Was wird aus Prüfungen, Klassenvorspielen, Ensemblespiel, wenn für die erforderlichen Zusatzhonorare vielleicht in Zukunft keine Gelder mehr bereitgestellt werden? Erst im Mai sandte die Orchestergewerkschaft DOV (Deutsche Orchestervereinigung) einen Offenen Brief an die derzeitige Bezirksbürgermeisterin von Marzahn-Hellersdorf Dagmar Pohle (Linkspartei), als der Bezirk im Rahmen eines neues Musikschulkonzepts nicht davor zurückschreckte, den Etat für das Jugendsinfonieorchester drastisch zu kürzen.

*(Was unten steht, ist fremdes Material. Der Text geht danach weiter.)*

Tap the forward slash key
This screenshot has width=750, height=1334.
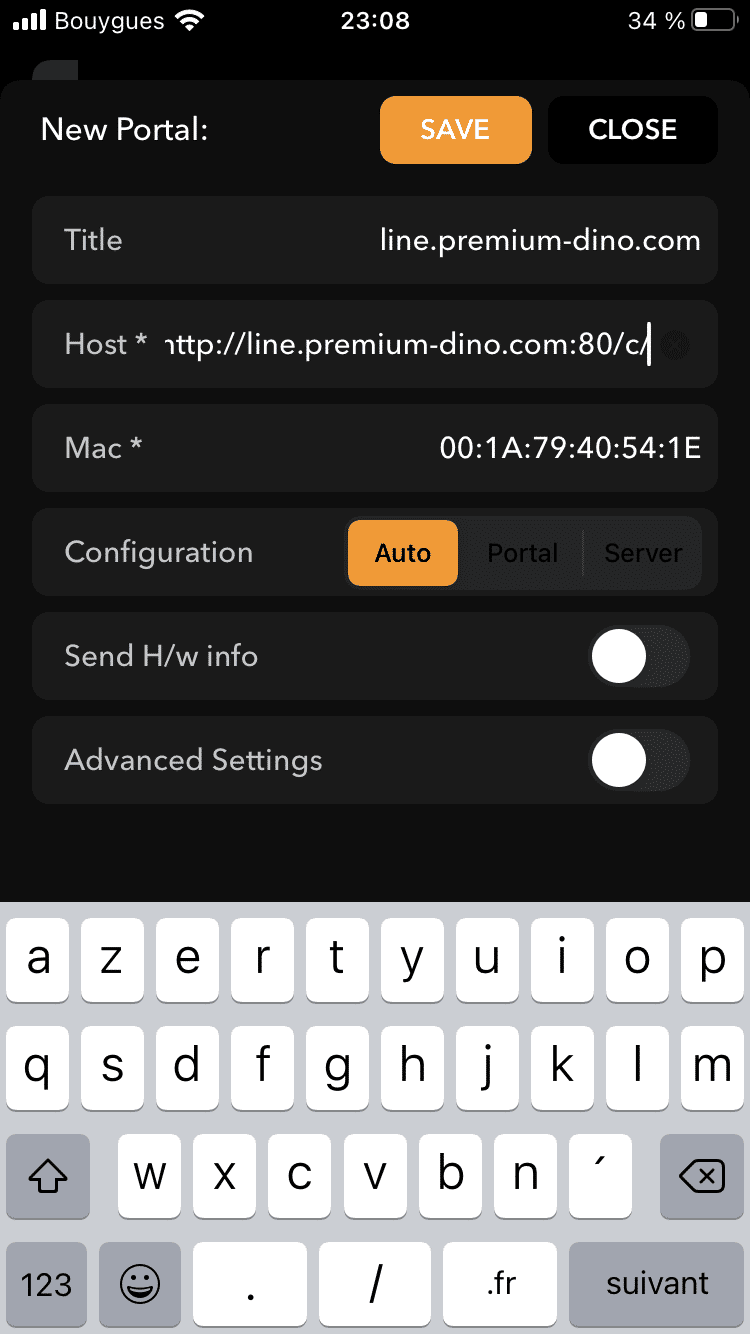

Die neue Richtlinie, die im Dezember in Kraft treten soll, wird somit vor allem dazu dienen, die Abwicklung der Musikschulen durch die Hintertür weiter voranzutreiben und dafür die den Honorarkräften bisher noch zugestandenen wenigen Sicherheiten abzuschaffen. Offenbar sollte durch die effektvolle Panikmache im Zusammenhang mit der Debatte über die Scheinselbständigkeit dafür bereits die Sparbereitschaft der Musikschulen erhöht werden.

Für das Protestkonzert wurde wohl nicht ohne Grund die neunte Sinfonie des tschechischen Komponisten Antonín Dvorak “Aus der neuen Welt” gewählt, die 1893 in den USA entstand. Die heutigen amerikanischen Verhältnisse mit ihren Billigjobs in der Kultur, die auch in Deutschland immer mehr Form annehmen, wären für Dvorak sicher wenig inspirierend gewesen.